In 1961, Bruce enrolled himself at the University of Washington, to study Philosophy. He continued teaching his Martial Art to school students. In 1963, he started his first jun Fan Gung-Fu institute, after giving notice to Ruby Chow. In1964 at the age 24 Bruce met Jhoon Rhee at the International Karate Championships. Jhoon Rhee will invite Bruce to Washington, D.C. to appear at tournaments. Bruce started his second Jun Fan Gung-Fu Institute in Oakland, CA. His good friend, Taky Kimura, takes over as head instructor.

On 2nd August 1964 was invited to Long Beach, CA by Ed Parker, known as the Father of American Karate (Kenpo), to give a demonstration. Bruce showed off his “one-inch punch,” and his two-finger push-ups. He married Linda on 17th August, 1964 at the age of 24. On 1st February,1965 Brandon Bruce Lee was born in Oakland, CA. Bruce’s father passed away in Hong Kong on February 8,1965. In 1966 Bruce and family moved to Los Angeles where he worked in a new TV series called The Green Hornet as Kato. He opened his third branch of the Jun Fan Gung-Fu Institute in Los Angeles’ Chinatown in 1967. On April 19, 1969 Shannon Lee was born in Santa Monica, CA.

In1973 Warner Bros. signed Lee to star in his signature film, Enter the Dragon, which made money by the truckload.
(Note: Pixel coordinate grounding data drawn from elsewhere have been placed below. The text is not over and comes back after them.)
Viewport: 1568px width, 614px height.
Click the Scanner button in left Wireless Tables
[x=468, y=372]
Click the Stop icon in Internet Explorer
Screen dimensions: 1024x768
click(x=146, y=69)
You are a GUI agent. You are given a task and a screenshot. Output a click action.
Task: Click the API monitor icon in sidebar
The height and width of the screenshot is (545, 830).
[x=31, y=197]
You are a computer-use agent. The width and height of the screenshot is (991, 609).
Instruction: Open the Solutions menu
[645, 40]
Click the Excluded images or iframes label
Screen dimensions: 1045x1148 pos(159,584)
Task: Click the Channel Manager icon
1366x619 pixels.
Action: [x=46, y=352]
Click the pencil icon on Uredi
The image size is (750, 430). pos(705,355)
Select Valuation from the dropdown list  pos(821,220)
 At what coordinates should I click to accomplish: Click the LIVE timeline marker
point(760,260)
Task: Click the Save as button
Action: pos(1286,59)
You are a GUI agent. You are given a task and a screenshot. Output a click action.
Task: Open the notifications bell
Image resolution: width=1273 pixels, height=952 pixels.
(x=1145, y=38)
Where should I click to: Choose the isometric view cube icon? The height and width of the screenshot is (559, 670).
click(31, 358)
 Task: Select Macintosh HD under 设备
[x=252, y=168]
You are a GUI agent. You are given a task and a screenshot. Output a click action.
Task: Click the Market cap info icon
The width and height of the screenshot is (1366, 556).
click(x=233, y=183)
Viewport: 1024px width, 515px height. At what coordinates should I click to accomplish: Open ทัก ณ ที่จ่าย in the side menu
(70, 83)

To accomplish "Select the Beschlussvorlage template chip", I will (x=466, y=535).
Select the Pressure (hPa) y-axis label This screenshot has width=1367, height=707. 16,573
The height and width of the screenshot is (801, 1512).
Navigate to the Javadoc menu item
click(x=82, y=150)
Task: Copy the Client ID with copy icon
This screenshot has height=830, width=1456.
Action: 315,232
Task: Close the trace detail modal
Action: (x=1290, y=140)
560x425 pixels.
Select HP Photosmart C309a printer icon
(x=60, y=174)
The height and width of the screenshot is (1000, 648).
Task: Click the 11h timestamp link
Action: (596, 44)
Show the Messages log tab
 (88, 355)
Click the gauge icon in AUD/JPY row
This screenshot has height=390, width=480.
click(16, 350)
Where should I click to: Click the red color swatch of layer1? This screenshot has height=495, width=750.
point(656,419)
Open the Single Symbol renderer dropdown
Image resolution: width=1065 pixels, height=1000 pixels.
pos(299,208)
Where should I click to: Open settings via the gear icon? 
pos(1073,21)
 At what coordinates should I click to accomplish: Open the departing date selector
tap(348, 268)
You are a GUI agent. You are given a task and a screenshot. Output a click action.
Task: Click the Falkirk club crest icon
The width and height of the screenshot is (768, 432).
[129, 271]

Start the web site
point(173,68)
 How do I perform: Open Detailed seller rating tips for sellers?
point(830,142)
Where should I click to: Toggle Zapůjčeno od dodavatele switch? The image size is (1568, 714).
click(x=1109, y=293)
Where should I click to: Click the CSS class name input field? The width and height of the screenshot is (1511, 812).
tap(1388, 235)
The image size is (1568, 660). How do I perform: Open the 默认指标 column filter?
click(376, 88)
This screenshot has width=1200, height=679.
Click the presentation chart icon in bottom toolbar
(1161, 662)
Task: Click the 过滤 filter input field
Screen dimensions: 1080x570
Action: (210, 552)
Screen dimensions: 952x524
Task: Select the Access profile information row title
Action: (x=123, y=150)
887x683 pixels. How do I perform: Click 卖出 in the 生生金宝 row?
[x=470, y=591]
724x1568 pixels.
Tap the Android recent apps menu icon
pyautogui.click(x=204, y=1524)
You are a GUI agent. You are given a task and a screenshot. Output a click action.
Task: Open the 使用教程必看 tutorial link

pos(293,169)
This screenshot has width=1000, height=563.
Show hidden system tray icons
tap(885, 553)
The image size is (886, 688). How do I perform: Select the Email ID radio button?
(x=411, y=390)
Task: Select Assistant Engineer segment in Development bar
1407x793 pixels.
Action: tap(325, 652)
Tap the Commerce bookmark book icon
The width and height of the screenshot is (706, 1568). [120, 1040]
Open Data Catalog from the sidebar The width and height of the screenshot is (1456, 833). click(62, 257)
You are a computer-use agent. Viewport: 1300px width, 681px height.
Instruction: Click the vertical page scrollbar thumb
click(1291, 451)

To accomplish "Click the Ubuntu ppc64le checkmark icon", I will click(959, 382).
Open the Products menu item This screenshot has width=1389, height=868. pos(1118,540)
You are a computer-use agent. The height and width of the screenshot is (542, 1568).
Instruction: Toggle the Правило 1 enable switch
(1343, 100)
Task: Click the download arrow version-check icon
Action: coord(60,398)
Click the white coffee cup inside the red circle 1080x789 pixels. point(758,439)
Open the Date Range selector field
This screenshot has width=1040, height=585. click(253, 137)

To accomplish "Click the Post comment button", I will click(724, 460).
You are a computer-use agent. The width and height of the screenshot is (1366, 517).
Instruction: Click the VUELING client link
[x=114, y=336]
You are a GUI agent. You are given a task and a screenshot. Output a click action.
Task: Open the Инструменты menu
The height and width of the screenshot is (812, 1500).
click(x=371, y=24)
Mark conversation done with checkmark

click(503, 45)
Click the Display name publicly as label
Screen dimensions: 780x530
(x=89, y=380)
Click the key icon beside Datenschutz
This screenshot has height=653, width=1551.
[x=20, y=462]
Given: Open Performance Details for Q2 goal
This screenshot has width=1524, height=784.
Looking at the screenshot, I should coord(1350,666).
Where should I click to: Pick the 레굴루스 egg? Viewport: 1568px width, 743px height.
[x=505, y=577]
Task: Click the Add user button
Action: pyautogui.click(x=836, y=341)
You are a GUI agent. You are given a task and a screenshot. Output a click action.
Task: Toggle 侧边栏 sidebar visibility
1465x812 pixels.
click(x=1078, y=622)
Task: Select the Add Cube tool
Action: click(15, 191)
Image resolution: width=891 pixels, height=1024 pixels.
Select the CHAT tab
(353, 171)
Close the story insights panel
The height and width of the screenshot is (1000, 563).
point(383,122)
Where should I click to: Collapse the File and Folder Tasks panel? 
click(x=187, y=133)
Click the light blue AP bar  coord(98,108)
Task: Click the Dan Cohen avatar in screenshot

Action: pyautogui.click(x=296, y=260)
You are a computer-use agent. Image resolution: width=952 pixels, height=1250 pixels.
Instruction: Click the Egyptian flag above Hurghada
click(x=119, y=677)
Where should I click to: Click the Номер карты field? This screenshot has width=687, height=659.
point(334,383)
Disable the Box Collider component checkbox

He made his directorial debut in what many consider his best film, 1973’s Return of the Dragon. It was the last movie Bruce Lee as an actor could complete. While in Hong Kong filming The Game of Death, Lee collapsed on the set, apparently suffering an epileptic seizure. After taking a pain killer, Lee fell asleep—and never woke up. Rumors still persist that Bruce Lee was killed by a group of kung fu experts who resented the actor’s exposing their “trade secrets” to the world. Whatever the circumstances of his death, Bruce Lee’s legend did not die with him. On July 25th,1973 at the age of 33 – A funeral ceremony was held for friends and fans in Hong Kong consisting of over 25,000 people. Bruce was dressed in the Chinese outfit he wore in Enter the Dragon. In 1973 (July 30)- After a smaller second ceremony in Seattle, Washington at Butterworth Funeral Home on East Pine Street, Bruce Lee was buried at Lake View Cemetery. His pallbearers included Steve McQueen, James Coburn, Danny Inosanto, Taky Kimura, Peter Chin, and his brother, Robert Lee. In 1973 August 24 – Enter The Dragon was premiered at Graumann’s Chinese Theater. The movie was a success, and Bruce Lee achieves world-wide fame.

In a grimly ironic twist, Bruce Lee’s son, actor Brandon Lee, likewise died under mysterious circumstances while making a film in 1993.